The Unified Neutral Theory of Biodiversity and Biogeography
- Stephen P. Hubbell
During the past 50 years, physicists have sought a 'unified theory' from which all major categories of forces could be derived. Any physicist sufficiently intrigued by the title of Stephen Hubbell's book to wade through its pages will, however, come away disappointed. This will be partly a result of the constraints on achieving any generality and unification in the field of ecology, and partly because of the limitations of Hubbell's theory. Nevertheless, Hubbell's book contains many interesting ideas and intriguing new findings, and few practising ecologists will fail to get something out of it.
The 'unification' of the title refers to the fact that this theory seeks to predict both the number of species found in a community and the distribution of the relative abundances of those species. Hitherto, these two aspects of biological communities have been explained independently by most (but not all) theoretical biologists. The number of species and their distribution of abundances are clearly dependent on some of the same processes. An extinction reduces the number of species as well as removing one of the species previously in the category of least abundance. Nevertheless, the 'best' theory for species-abundance distributions might not effectively account for species number, or vice versa.
In any event, vast expanses of ecological endeavour are totally independent of these questions of species number and statistical distributions of abundance. A fisheries manager will find nothing here to help predict the sustainable harvest of cod, nor will an entomologist derive anything about the characteristics of an effective natural enemy of a devastating pest. The unification proposed by Hubbell has limited scope.
Attempts to construct unified theories have produced laws that, at least initially, appear to be universally applicable. Thus, our hypothetical physicist reader will be surprised to find that Hubbell's theory is based on an assumption that the vast majority of ecologists believe to be almost universally false. He assumes that every individual in every species in a biological community is identical, and that the total abundance of all species is fixed. In his favoured version of the theory, each individual of each species has a low probability of mutating into a new species. All changes in distribution and abundance occur because of purely random variation in births, deaths, migration and speciation. This is what makes the theory 'neutral'.

Hubbell has long championed the idea that the many tree species in the tropical forests where he works coexist largely because they are competitively equivalent. Random changes in abundance occur slowly enough for speciation events to have replaced the rare, random extinctions. The Unified Neutral Theory of Biodiversity and Biogeography generalizes this idea and derives many consequences from the assumption that all individuals are equal. Unfortunately, decades of experiments studying hundreds of species pairs have identified no conclusive cases of competitive equivalence, so one would expect such an assumption to lead to nonsensical consequences.

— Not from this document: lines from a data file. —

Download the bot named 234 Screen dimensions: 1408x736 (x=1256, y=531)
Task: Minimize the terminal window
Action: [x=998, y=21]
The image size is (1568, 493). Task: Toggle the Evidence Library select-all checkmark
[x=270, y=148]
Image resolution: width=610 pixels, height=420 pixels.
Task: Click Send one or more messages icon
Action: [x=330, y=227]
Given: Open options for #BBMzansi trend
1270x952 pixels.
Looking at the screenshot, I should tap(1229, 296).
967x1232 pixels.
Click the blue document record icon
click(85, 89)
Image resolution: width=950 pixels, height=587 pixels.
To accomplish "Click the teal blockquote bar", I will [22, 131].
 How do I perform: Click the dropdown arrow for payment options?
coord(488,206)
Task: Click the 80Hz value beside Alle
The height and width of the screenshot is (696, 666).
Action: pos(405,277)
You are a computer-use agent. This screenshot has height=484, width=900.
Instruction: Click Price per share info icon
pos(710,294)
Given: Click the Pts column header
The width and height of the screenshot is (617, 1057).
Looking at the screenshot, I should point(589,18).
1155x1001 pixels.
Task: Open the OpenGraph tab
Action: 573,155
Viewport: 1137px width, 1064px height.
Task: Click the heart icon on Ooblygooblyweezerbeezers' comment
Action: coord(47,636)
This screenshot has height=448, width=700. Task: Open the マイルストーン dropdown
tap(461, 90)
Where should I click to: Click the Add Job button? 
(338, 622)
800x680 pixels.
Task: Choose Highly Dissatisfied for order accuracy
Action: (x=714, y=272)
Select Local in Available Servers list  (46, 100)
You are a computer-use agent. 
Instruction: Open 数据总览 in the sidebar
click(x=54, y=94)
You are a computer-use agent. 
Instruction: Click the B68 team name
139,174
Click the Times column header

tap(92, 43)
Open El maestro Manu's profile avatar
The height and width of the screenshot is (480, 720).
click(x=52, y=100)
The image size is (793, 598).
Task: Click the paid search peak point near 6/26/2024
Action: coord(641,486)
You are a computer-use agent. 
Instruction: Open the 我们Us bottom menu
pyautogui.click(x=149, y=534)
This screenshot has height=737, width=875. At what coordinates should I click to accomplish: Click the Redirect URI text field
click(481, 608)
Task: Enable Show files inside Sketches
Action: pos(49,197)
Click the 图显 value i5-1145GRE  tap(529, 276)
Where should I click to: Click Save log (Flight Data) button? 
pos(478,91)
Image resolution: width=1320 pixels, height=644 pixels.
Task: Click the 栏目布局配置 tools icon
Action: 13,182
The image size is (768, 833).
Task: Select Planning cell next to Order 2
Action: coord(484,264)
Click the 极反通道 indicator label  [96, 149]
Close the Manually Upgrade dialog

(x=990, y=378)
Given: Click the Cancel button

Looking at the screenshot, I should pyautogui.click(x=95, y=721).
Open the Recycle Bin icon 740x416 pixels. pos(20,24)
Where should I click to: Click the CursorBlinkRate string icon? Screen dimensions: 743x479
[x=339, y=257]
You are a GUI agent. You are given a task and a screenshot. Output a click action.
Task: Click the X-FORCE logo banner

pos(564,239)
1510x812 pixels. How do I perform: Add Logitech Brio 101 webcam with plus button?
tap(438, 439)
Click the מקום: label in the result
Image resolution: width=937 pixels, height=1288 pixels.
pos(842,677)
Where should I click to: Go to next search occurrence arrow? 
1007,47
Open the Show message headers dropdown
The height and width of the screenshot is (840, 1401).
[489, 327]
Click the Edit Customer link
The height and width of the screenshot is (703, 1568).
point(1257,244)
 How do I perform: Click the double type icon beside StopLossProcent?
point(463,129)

The surprising thing about Hubbell's theory is that it is pretty accurate in its predictions of many attributes of ecological communities — particularly the distribution of abundances of tree species. On the other hand, this ability is perhaps not as surprising as it initially appears; the parameters determining the shape of this distribution — speciation rate and number of individuals in the set of connected communities — are largely immeasurable. Most of the fits are achieved by adjusting these parameters (or their product) to minimize the difference between theory and observation.
There are two main resolutions to the apparent contradiction of small-scale experiments and Hubbell's global theory: first, non-neutral theories would be capable of fitting the data at least equally well; second, the assumption of equality is close to correct. But Hubbell largely ignores the first possibility. And his arguments for the second are not presented until the final 15 pages of the book, and I at least found them unconvincing. Graham Bell, another biologist who has recently analysed 'neutral' models, also favours the second alternative. However, work by Steinar Engen and collaborators indicates that alternative models are likely to be equally capable of fitting observed species-abundance relationships.
One of the likely consequences of Hubbell's and Bell's arguments is that there will probably be studies to resolve this issue in the near future. Theory must build on an understanding of simple cases and limiting assumptions, and Hubbell's deductions from 'neutral' assumptions have provided a rigorous basis for future work. At a time when books are often bland reviews of papers published many years before, this book has a high proportion of previously unpublished results and stimulating ideas. It is unlikely to be ignored.